Le milicien est aussi propriétaire d'une petite entreprise de gestion d'événements, Productions FLUO inc. qui adresse régulièrement des demandes de subventions pour réaliser ses projets. Il va de soi qu'un propriétaire d'entreprise gérée par un trafiquant n'a pas l'oreille des mécènes publics.

«Quand nous avons reçu la preuve de la Couronne, nous avons regardé chaque endroit où ils disaient que notre client était présent», a expliqué Me Guay-Langevin, qui a entrepris de vérifier les moindres déplacements de Sylvain Deschênes à la même époque.

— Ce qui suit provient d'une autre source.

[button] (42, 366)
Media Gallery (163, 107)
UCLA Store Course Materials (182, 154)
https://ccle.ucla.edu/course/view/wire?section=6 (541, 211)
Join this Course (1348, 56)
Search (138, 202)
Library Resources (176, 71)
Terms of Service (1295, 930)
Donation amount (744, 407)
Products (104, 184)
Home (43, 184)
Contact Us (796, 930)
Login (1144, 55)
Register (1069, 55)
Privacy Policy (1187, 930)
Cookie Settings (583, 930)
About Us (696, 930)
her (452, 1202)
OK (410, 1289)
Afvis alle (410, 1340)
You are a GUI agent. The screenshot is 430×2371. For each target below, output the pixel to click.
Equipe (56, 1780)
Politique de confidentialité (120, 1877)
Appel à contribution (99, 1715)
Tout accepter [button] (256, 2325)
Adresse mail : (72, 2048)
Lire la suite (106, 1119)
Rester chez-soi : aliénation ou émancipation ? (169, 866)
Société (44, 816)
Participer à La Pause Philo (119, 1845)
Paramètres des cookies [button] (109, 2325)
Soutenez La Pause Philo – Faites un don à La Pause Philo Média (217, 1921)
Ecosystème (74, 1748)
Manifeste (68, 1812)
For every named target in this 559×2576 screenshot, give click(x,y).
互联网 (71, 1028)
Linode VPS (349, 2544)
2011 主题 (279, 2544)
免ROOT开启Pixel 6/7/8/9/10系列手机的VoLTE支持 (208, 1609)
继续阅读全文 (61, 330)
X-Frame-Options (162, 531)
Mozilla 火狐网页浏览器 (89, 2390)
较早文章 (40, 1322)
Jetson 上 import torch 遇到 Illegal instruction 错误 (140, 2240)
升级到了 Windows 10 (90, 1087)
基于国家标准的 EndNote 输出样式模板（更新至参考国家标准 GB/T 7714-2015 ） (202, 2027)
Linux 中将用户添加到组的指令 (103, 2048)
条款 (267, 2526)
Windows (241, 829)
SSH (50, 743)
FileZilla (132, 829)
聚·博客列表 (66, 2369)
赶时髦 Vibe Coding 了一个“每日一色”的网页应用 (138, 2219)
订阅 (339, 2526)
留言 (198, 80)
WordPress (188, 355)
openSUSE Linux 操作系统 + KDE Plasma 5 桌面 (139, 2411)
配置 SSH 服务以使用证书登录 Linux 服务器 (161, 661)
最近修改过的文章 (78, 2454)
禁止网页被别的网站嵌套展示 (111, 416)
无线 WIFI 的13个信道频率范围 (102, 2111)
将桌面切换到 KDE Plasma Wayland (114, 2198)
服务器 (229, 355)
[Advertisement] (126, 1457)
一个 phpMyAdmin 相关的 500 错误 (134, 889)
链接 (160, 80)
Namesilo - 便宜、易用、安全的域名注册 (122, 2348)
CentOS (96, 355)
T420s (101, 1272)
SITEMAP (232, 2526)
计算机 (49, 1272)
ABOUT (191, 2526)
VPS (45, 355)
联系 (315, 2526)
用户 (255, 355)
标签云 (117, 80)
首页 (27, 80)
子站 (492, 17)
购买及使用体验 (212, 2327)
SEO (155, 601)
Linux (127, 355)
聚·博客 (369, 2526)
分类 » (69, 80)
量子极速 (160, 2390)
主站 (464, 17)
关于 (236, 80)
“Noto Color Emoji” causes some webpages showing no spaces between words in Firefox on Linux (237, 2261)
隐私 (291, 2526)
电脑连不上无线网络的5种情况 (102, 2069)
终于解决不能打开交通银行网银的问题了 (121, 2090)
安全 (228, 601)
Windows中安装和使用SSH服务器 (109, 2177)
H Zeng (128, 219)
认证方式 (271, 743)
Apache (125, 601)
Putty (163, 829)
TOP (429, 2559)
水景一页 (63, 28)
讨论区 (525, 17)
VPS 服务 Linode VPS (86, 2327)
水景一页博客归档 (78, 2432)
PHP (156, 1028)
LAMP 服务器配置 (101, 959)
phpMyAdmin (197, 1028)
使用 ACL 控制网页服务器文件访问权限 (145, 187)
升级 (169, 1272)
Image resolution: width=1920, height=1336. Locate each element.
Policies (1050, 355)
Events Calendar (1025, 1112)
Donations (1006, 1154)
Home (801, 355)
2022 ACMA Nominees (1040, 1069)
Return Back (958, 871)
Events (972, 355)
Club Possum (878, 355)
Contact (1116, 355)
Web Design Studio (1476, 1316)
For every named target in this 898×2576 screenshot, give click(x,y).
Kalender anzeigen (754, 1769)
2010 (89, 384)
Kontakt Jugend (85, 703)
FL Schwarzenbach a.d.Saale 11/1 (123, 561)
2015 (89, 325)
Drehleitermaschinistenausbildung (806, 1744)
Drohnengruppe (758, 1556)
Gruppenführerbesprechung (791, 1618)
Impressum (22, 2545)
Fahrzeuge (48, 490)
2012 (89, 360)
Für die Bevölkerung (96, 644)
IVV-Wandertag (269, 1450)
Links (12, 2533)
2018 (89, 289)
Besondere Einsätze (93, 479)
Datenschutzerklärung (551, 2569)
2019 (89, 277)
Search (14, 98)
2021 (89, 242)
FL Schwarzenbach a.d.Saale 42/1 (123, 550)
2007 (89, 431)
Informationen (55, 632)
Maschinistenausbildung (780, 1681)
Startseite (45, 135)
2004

«Dans un cas, il était vu au Faubourg Sagamie, mais nous avions plusieurs témoins fiables qui étaient avec lui à Québec. Les policiers l'avaient aussi identifié dans une transaction à Montréal, mais il était en compagnie de plusieurs personnes à... Ottawa.»

Il a fallu donner les coordonnées des témoins de l'alibi aux enquêteurs qui ont vérifié auprès de chaque personne et fourni une preuve documentaire. Ce travail accompli, les enquêteurs se seraient rendu compte qu'il ne s'agissait pas de la personne recherchée, selon l'avocate de la défense.

Poursuite?

Sylvain Deschênes n'a pas passé une nuit en détention préventive, mais il a subi de nombreux inconvénients à son travail et dans son environnement.

«M. Deschênes est soulagé, mais il est aussi découragé d'avoir été accusé aussi facilement. Il doit entreprendre des démarches auprès des Forces armées pour expliquer ce qui s'est passé. Pour le moment, il n'a pas encore récupéré sa caution, mais cela ne saurait tarder.»

L'avocate prévient que tous ces inconvénients et la façon de faire des autorités sont analysés afin de savoir s'il y a possibilité d'un recours pour dédommager le milicien. D'ici là, il refuse de faire un commentaire public.

Le patronyme du milicien se termine par un «s» alors que celui de l'individu qui était recherché n'en portait pas. Serait-ce le premier indice de l'énigme?